Task item – Would you work out how many of the lines below hold "agent" and reply with nothing but the number?
(Material supplied begins)
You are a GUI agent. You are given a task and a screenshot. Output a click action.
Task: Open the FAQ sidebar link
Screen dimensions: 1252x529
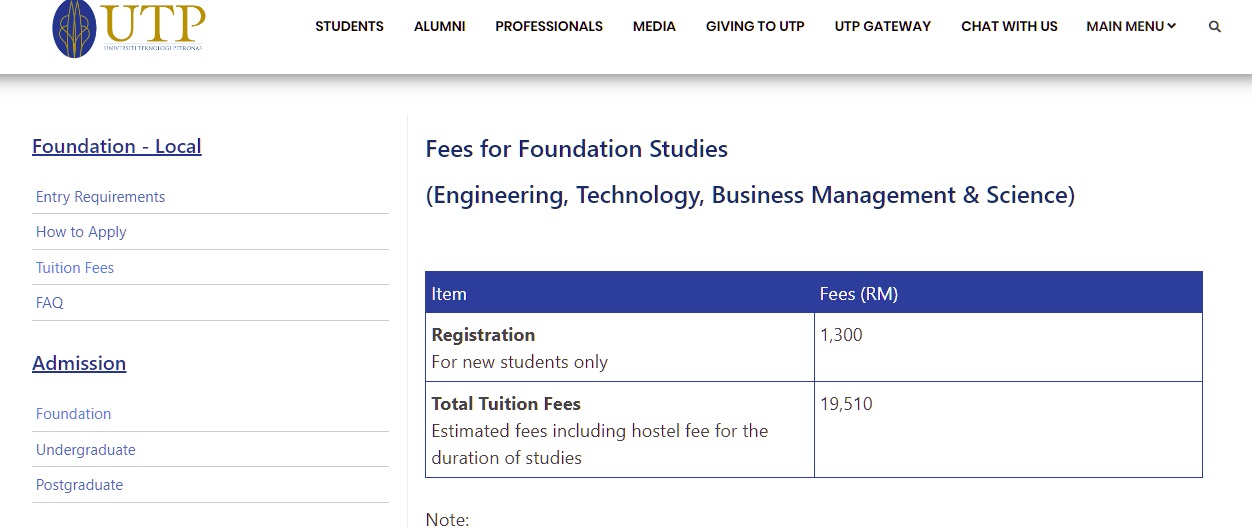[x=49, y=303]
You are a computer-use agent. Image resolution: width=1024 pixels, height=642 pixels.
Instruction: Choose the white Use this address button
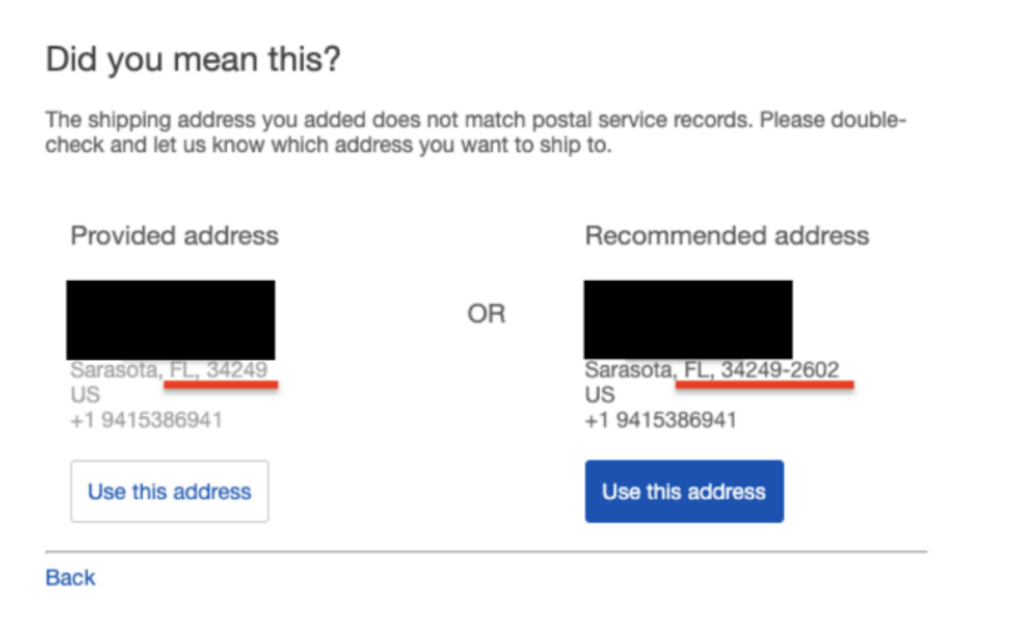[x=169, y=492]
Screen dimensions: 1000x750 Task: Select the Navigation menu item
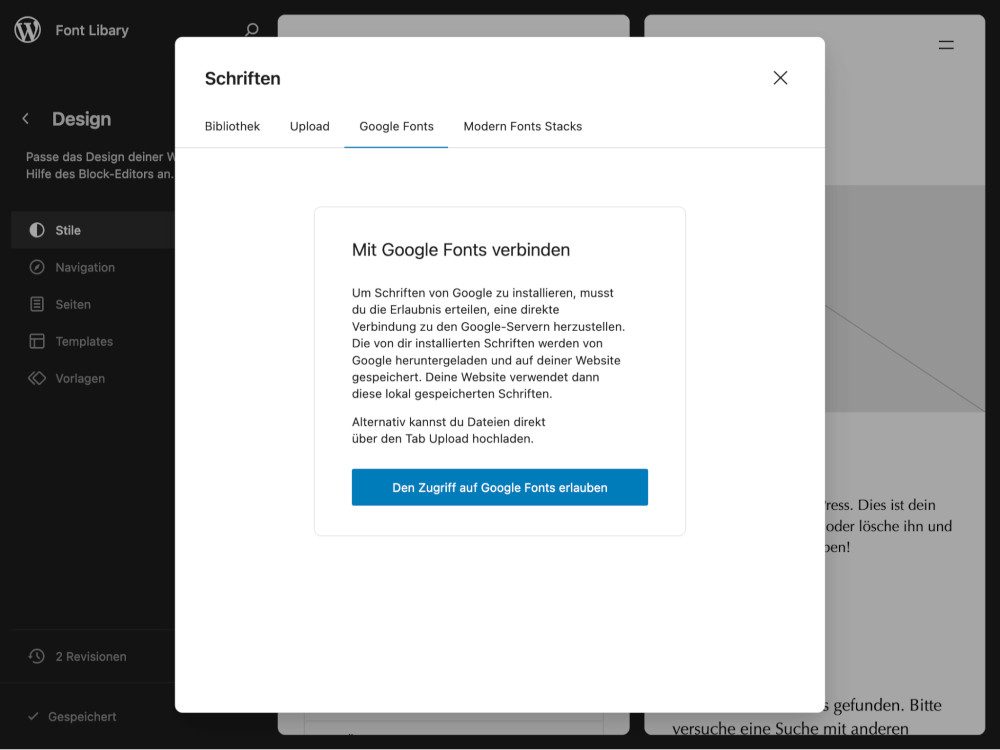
(Material supplied ends)
Solution below – 2